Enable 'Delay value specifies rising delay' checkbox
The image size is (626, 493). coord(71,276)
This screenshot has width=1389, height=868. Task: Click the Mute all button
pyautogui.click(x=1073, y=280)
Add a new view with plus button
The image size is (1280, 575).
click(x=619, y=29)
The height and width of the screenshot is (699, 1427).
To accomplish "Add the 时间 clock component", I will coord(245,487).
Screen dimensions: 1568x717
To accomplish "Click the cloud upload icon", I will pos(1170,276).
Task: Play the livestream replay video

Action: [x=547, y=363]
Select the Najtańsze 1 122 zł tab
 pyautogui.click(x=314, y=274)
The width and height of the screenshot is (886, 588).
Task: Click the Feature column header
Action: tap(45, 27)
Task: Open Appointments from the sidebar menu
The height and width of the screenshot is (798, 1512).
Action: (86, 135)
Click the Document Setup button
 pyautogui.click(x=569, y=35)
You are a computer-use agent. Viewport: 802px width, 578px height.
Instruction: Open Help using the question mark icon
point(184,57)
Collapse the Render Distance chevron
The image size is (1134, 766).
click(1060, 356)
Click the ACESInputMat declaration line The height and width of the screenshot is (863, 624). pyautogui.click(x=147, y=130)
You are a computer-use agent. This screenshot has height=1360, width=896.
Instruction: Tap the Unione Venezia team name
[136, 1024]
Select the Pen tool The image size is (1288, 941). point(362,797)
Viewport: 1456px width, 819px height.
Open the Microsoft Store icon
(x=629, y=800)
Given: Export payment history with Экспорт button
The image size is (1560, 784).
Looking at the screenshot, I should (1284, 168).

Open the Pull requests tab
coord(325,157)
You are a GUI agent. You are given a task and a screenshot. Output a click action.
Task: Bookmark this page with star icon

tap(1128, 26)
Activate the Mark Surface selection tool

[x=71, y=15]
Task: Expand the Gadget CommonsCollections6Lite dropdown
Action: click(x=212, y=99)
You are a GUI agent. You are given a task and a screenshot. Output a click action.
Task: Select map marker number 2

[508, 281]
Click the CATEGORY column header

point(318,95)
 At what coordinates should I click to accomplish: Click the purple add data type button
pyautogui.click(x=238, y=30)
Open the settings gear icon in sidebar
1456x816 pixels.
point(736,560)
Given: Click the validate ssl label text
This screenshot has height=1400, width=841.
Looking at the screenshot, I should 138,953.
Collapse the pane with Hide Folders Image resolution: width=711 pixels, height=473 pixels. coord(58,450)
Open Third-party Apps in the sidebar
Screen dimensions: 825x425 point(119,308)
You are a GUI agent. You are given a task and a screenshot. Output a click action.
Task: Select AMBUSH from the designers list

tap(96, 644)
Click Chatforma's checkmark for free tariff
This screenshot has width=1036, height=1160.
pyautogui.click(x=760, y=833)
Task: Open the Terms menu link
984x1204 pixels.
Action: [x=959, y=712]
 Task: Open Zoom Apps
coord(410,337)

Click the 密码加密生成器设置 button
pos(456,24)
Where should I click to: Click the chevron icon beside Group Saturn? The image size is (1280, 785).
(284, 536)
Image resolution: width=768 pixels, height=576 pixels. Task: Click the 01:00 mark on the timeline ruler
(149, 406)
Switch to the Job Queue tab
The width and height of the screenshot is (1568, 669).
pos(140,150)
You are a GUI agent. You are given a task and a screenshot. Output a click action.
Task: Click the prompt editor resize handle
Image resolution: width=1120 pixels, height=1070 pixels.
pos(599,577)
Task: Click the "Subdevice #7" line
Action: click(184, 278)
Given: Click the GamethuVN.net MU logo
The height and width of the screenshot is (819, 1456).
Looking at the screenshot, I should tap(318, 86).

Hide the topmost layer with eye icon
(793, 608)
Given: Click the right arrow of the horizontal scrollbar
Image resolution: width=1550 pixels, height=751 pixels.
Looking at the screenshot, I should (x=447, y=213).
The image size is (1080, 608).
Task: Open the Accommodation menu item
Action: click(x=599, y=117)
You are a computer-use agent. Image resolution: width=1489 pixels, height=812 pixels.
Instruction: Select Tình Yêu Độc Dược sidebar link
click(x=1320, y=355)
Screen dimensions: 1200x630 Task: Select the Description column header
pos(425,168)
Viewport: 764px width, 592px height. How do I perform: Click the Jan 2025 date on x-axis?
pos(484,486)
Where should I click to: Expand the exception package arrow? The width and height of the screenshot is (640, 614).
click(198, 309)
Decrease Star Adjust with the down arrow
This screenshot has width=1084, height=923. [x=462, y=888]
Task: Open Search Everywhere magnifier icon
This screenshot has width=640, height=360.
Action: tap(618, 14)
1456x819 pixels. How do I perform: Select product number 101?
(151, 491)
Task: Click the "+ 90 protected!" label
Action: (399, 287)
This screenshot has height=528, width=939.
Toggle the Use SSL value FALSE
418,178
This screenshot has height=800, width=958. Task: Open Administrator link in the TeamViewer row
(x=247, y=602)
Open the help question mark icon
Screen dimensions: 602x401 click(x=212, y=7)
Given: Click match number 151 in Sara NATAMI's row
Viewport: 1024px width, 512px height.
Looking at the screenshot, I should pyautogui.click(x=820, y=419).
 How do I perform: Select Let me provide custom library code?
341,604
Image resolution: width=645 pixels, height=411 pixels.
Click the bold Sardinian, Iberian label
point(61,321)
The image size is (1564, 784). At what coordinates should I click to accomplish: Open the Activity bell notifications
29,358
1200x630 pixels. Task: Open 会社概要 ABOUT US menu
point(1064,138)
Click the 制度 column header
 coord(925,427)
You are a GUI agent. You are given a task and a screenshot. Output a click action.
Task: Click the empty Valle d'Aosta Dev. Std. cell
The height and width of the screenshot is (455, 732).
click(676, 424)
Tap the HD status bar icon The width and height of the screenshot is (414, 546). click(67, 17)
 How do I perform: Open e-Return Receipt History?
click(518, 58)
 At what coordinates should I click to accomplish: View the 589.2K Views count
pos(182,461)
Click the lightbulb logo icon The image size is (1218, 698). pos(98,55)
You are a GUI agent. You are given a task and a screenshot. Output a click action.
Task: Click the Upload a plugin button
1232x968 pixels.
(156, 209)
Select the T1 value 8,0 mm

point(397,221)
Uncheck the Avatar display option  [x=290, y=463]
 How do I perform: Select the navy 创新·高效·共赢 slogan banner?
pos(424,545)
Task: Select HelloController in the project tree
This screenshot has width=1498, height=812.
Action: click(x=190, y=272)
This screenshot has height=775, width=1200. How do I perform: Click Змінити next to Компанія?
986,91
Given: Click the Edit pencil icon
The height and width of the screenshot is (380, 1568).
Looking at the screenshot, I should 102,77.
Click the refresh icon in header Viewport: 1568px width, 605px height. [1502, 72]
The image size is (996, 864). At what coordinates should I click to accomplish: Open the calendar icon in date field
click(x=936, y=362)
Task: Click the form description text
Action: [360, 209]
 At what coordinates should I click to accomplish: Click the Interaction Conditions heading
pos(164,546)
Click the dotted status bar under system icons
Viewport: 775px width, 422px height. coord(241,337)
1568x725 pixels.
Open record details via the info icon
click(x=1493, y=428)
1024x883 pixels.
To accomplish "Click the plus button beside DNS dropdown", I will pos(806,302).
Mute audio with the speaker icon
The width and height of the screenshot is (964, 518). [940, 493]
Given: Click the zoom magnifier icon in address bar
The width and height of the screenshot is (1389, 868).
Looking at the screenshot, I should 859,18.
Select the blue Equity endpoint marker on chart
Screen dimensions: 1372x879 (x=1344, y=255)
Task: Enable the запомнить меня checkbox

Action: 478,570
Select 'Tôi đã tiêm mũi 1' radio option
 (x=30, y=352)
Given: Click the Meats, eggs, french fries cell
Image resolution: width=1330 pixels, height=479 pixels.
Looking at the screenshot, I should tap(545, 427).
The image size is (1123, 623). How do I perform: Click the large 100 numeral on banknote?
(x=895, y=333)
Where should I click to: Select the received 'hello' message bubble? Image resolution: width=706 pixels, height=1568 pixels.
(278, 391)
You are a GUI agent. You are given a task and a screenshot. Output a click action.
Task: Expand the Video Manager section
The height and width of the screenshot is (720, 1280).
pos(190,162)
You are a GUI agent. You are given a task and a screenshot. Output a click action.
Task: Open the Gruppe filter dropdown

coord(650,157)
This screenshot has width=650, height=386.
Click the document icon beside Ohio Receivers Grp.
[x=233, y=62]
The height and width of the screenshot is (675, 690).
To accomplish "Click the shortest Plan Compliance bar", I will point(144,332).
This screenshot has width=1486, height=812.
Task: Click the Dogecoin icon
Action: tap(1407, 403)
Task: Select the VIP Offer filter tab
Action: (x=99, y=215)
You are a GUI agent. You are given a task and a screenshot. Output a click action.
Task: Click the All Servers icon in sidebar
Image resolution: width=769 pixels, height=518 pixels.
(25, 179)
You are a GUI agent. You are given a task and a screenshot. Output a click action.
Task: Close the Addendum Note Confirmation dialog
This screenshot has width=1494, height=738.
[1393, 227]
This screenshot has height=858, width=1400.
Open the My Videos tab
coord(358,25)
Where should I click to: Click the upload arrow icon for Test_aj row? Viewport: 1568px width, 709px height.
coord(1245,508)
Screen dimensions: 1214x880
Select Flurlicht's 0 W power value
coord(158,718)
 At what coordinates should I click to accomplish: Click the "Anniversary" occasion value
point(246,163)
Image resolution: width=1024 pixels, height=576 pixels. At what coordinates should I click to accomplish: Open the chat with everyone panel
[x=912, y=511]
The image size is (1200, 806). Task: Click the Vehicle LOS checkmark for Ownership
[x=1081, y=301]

> **Request**:
Reproduce the rows above without alteration, beginning at the line that contains "Click the Document Setup button" and stopping after the line that contains "(x=629, y=800)".

> **Task answer**:
Click the Document Setup button
 pyautogui.click(x=569, y=35)
You are a computer-use agent. Viewport: 802px width, 578px height.
Instruction: Open Help using the question mark icon
point(184,57)
Collapse the Render Distance chevron
The image size is (1134, 766).
click(1060, 356)
Click the ACESInputMat declaration line The height and width of the screenshot is (863, 624). pyautogui.click(x=147, y=130)
You are a computer-use agent. This screenshot has height=1360, width=896.
Instruction: Tap the Unione Venezia team name
[136, 1024]
Select the Pen tool The image size is (1288, 941). point(362,797)
Viewport: 1456px width, 819px height.
Open the Microsoft Store icon
(x=629, y=800)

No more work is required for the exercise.